1750:
§ Burke starts his study of the law by entering the Middle Temple.
§ Dr. Johnson is busy writing his dictionary.
1754:
§ Start of The Seven Years War.
1756:
§ Published A Vindication of Natural Society.
1757:
§ March: Marries Jane Nugent of Bath.
§ Published Sublime & Beautiful.
1759:
§ Wolfe takes Quebec.
§ Burke begins a six year political apprenticeship by becoming the private secretary and political advisor to William Gerald Hamilton (1729-96), "single-speech Hamilton."
1760:
§ George III becomes the king.
1763:
§ End of The Seven Years War and The Treaty Of Paris.
1765:
§ In July, Burke becomes the private secretary to the Marquis Rockingham (Charles Wentworth; 1730-1782). [A Whig, Rockingham was called in 1763 to form a government. "He repealed the Stamp Act and he would have done more for progress but for court intrigues ... he resigned in 1766 and opposed Lord North and his ruinous American policy. He [Rockingham] became premier in March 1782, but died four months later." (Chambers.)] Though most always on the opposition benches, on entering parliament, Burke was, for a short time, on the government side; "his first speech in the house of commons was on the Stamp Act, which Lord Rockingham had brought in a bill to repeal."
§ December, 23rd: The electors of Wendover chose Burke as their representative in Parliament.
1768:
§ Burke purchases his estate, "Gregories" near Beaconsfield.
1769:
§ Observations on the Present State of the Nation, a reply to George Grenville (1712-70). Two events which occurred during Grenville's administration was the prosecution of Wilkes and the passing of the American Stamp Act.

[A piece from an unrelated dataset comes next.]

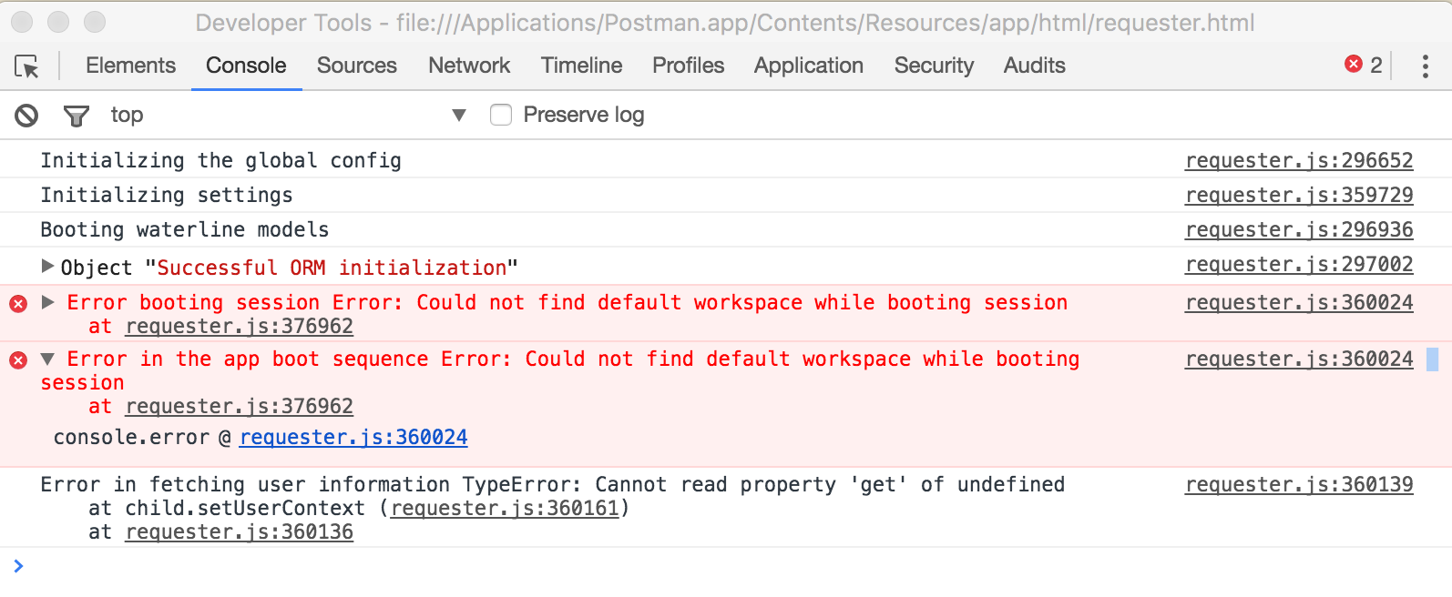Enable the Preserve log checkbox
The height and width of the screenshot is (597, 1452).
click(x=501, y=115)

§ At around this time, Blackstone brings out his Commentaries on the Law of England.
1770:
§ On the Causes of the Present Discontents, re the Wilkes controversy. Incidently, it was in this piece that we see Burke, the first to do so, to argue there is value in having political parties.

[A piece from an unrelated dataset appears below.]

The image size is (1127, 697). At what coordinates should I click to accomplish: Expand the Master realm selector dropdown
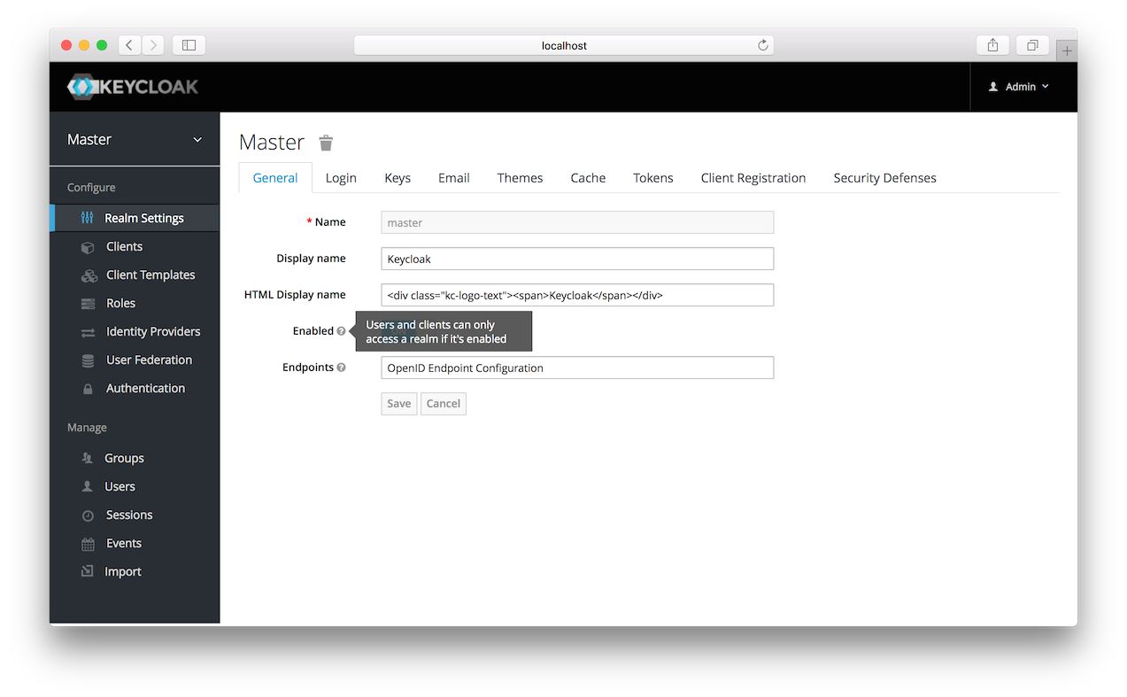click(197, 140)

§ The members of the "Long Parliament" take their seats, it sat for 15 years, until 1785.
1771:
§ Burke is chosen by the New York assembly as their London agent (just as Benjamin Franklin was that of Massachusetts.)
1773:
§ Burke loses his seat at Wendover, but through some contrivance manages to get the nod in Malton, but from which resigned in October for the seat at Bristol (From what I can determine, Burke was thus to represent three constituencies during the course of 1773?).
1774:
§ April 19th: Speech on American Taxation.
§ Quebec Act.
1775:
§ On Conciliation with the American Colonies.
1776:
§ This is the year, 1776, that Gibbon gives forth with his first volume of The Decline and Fall of the Roman Empire; Adam Smith, The Wealth of Nations; Jeremy Bentham, Fragments on Government; and Thomas Paine, Common Sense.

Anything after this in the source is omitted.